● MATERIAL PROVIDED
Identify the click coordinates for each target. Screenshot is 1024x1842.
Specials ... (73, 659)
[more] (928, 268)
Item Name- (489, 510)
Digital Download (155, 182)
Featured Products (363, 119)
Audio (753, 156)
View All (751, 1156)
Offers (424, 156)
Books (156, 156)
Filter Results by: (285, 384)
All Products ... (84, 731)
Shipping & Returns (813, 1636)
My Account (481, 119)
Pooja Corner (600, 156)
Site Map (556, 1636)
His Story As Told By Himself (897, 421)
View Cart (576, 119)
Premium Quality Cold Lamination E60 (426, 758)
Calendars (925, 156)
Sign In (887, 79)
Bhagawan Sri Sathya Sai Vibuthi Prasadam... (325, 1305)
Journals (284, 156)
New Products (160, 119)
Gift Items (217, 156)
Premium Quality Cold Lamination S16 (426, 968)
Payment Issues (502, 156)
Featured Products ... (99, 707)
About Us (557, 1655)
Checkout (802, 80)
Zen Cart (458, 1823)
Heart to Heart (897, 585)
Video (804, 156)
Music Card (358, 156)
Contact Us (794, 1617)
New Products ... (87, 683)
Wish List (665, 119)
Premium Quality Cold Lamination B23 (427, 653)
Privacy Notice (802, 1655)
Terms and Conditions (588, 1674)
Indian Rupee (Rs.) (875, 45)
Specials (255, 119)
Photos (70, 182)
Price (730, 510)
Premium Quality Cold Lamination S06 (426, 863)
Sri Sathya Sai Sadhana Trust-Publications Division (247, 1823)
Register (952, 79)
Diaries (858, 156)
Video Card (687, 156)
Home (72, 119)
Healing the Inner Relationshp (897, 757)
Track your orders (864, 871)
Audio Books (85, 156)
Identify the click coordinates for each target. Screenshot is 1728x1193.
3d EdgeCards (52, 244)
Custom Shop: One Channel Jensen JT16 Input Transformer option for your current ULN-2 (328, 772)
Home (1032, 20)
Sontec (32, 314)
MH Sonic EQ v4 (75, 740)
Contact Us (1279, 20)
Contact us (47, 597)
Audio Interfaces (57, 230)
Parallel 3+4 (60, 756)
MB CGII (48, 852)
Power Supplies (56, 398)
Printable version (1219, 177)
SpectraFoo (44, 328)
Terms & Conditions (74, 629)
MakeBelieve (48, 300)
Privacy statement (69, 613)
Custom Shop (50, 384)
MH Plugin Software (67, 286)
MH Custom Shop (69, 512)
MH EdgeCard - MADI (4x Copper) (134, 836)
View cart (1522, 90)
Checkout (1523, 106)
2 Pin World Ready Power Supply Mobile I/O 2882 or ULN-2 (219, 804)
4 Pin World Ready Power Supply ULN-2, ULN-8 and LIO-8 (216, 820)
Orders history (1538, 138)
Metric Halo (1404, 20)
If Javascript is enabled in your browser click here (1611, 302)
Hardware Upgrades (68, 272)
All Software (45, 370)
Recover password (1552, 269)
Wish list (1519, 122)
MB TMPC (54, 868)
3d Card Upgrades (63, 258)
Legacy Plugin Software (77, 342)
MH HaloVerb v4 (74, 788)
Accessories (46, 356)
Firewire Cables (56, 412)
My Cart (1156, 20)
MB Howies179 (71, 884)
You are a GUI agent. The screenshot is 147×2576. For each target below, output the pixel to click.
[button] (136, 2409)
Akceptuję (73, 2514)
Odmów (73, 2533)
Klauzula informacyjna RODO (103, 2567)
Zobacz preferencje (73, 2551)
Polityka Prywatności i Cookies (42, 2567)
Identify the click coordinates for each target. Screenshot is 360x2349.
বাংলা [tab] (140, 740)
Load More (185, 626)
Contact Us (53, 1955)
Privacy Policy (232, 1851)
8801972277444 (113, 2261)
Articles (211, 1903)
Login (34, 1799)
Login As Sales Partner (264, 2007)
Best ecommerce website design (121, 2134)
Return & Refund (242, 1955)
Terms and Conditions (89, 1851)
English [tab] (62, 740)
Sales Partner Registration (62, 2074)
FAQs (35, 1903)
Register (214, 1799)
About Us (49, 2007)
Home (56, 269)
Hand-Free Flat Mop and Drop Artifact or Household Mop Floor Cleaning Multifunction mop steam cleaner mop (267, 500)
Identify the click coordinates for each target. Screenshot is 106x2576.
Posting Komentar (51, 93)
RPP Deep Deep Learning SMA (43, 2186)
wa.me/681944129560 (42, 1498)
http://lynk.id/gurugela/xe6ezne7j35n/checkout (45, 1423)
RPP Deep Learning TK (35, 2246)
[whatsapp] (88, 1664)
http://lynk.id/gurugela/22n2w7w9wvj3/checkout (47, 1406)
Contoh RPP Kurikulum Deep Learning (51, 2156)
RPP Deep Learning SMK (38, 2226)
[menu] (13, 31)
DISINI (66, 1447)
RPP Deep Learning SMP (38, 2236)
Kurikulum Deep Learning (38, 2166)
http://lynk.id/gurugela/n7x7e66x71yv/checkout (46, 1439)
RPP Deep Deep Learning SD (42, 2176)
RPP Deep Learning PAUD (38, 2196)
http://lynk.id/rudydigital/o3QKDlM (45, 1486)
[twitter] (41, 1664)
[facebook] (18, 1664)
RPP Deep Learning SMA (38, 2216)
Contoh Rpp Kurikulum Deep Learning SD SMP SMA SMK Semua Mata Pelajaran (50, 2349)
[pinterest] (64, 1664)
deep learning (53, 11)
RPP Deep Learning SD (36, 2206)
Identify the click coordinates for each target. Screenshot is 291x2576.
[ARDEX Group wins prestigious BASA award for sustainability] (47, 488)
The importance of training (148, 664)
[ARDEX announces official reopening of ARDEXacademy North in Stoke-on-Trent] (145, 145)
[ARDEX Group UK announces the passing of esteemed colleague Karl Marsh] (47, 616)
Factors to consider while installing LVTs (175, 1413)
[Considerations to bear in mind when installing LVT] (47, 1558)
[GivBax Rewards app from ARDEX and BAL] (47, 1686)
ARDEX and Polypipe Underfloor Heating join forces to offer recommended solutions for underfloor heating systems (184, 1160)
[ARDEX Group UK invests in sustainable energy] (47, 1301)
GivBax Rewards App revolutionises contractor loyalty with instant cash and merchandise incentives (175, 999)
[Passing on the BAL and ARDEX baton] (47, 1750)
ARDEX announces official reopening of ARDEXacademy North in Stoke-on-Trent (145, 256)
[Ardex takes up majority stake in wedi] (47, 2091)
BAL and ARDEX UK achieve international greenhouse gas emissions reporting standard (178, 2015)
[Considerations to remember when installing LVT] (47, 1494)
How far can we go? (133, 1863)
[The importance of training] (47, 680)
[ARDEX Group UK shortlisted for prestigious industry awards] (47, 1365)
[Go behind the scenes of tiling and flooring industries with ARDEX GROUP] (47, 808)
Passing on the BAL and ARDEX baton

● WHAT TO DO
Return the whole listing above verbatim.

● WRITTEN REPLY
Identify the click coordinates for each target. Screenshot is 1024x1842.
Specials ... (73, 659)
[more] (928, 268)
Item Name- (489, 510)
Digital Download (155, 182)
Featured Products (363, 119)
Audio (753, 156)
View All (751, 1156)
Offers (424, 156)
Books (156, 156)
Filter Results by: (285, 384)
All Products ... (84, 731)
Shipping & Returns (813, 1636)
My Account (481, 119)
Pooja Corner (600, 156)
Site Map (556, 1636)
His Story As Told By Himself (897, 421)
View Cart (576, 119)
Premium Quality Cold Lamination E60 (426, 758)
Calendars (925, 156)
Sign In (887, 79)
Bhagawan Sri Sathya Sai Vibuthi Prasadam... (325, 1305)
Journals (284, 156)
New Products (160, 119)
Gift Items (217, 156)
Premium Quality Cold Lamination S16 (426, 968)
Payment Issues (502, 156)
Featured Products ... (99, 707)
About Us (557, 1655)
Checkout (802, 80)
Zen Cart (458, 1823)
Heart to Heart (897, 585)
Video (804, 156)
Music Card (358, 156)
Contact Us (794, 1617)
New Products ... (87, 683)
Wish List (665, 119)
Premium Quality Cold Lamination B23 (427, 653)
Privacy Notice (802, 1655)
Terms and Conditions (588, 1674)
Indian Rupee (Rs.) (875, 45)
Specials (255, 119)
Photos (70, 182)
Price (730, 510)
Premium Quality Cold Lamination S06 (426, 863)
Sri Sathya Sai Sadhana Trust-Publications Division (247, 1823)
Register (952, 79)
Diaries (858, 156)
Video Card (687, 156)
Home (72, 119)
Healing the Inner Relationshp (897, 757)
Track your orders (864, 871)
Audio Books (85, 156)
Identify the click coordinates for each target. Screenshot is 1728x1193.
3d EdgeCards (52, 244)
Custom Shop: One Channel Jensen JT16 Input Transformer option for your current ULN-2 (328, 772)
Home (1032, 20)
Sontec (32, 314)
MH Sonic EQ v4 (75, 740)
Contact Us (1279, 20)
Contact us (47, 597)
Audio Interfaces (57, 230)
Parallel 3+4 (60, 756)
MB CGII (48, 852)
Power Supplies (56, 398)
Printable version (1219, 177)
SpectraFoo (44, 328)
Terms & Conditions (74, 629)
MakeBelieve (48, 300)
Privacy statement (69, 613)
Custom Shop (50, 384)
MH Plugin Software (67, 286)
MH Custom Shop (69, 512)
MH EdgeCard - MADI (4x Copper) (134, 836)
View cart (1522, 90)
Checkout (1523, 106)
2 Pin World Ready Power Supply Mobile I/O 2882 or ULN-2 (219, 804)
4 Pin World Ready Power Supply ULN-2, ULN-8 and LIO-8 (216, 820)
Orders history (1538, 138)
Metric Halo (1404, 20)
If Javascript is enabled in your browser click here (1611, 302)
Hardware Upgrades (68, 272)
All Software (45, 370)
Recover password (1552, 269)
Wish list (1519, 122)
MB TMPC (54, 868)
3d Card Upgrades (63, 258)
Legacy Plugin Software (77, 342)
MH HaloVerb v4 (74, 788)
Accessories (46, 356)
Firewire Cables (56, 412)
My Cart (1156, 20)
MB Howies179 (71, 884)
You are a GUI agent. The screenshot is 147×2576. For each target below, output the pixel to click.
[button] (136, 2409)
Akceptuję (73, 2514)
Odmów (73, 2533)
Klauzula informacyjna RODO (103, 2567)
Zobacz preferencje (73, 2551)
Polityka Prywatności i Cookies (42, 2567)
Identify the click coordinates for each target. Screenshot is 360x2349.
বাংলা [tab] (140, 740)
Load More (185, 626)
Contact Us (53, 1955)
Privacy Policy (232, 1851)
8801972277444 (113, 2261)
Articles (211, 1903)
Login (34, 1799)
Login As Sales Partner (264, 2007)
Best ecommerce website design (121, 2134)
Return & Refund (242, 1955)
Terms and Conditions (89, 1851)
English [tab] (62, 740)
Sales Partner Registration (62, 2074)
FAQs (35, 1903)
Register (214, 1799)
About Us (49, 2007)
Home (56, 269)
Hand-Free Flat Mop and Drop Artifact or Household Mop Floor Cleaning Multifunction mop steam cleaner mop (267, 500)
Identify the click coordinates for each target. Screenshot is 106x2576.
Posting Komentar (51, 93)
RPP Deep Deep Learning SMA (43, 2186)
wa.me/681944129560 (42, 1498)
http://lynk.id/gurugela/xe6ezne7j35n/checkout (45, 1423)
RPP Deep Learning TK (35, 2246)
[whatsapp] (88, 1664)
http://lynk.id/gurugela/22n2w7w9wvj3/checkout (47, 1406)
Contoh RPP Kurikulum Deep Learning (51, 2156)
RPP Deep Learning SMK (38, 2226)
[menu] (13, 31)
DISINI (66, 1447)
RPP Deep Learning SMP (38, 2236)
Kurikulum Deep Learning (38, 2166)
http://lynk.id/gurugela/n7x7e66x71yv/checkout (46, 1439)
RPP Deep Deep Learning SD (42, 2176)
RPP Deep Learning PAUD (38, 2196)
http://lynk.id/rudydigital/o3QKDlM (45, 1486)
[twitter] (41, 1664)
[facebook] (18, 1664)
RPP Deep Learning SMA (38, 2216)
Contoh Rpp Kurikulum Deep Learning SD SMP SMA SMK Semua Mata Pelajaran (50, 2349)
[pinterest] (64, 1664)
deep learning (53, 11)
RPP Deep Learning SD (36, 2206)
Identify the click coordinates for each target. Screenshot is 291x2576.
[ARDEX Group wins prestigious BASA award for sustainability] (47, 488)
The importance of training (148, 664)
[ARDEX announces official reopening of ARDEXacademy North in Stoke-on-Trent] (145, 145)
[ARDEX Group UK announces the passing of esteemed colleague Karl Marsh] (47, 616)
Factors to consider while installing LVTs (175, 1413)
[Considerations to bear in mind when installing LVT] (47, 1558)
[GivBax Rewards app from ARDEX and BAL] (47, 1686)
ARDEX and Polypipe Underfloor Heating join forces to offer recommended solutions for underfloor heating systems (184, 1160)
[ARDEX Group UK invests in sustainable energy] (47, 1301)
GivBax Rewards App revolutionises contractor loyalty with instant cash and merchandise incentives (175, 999)
[Passing on the BAL and ARDEX baton] (47, 1750)
ARDEX announces official reopening of ARDEXacademy North in Stoke-on-Trent (145, 256)
[Ardex takes up majority stake in wedi] (47, 2091)
BAL and ARDEX UK achieve international greenhouse gas emissions reporting standard (178, 2015)
[Considerations to remember when installing LVT] (47, 1494)
How far can we go? (133, 1863)
[The importance of training] (47, 680)
[ARDEX Group UK shortlisted for prestigious industry awards] (47, 1365)
[Go behind the scenes of tiling and flooring industries with ARDEX GROUP] (47, 808)
Passing on the BAL and ARDEX baton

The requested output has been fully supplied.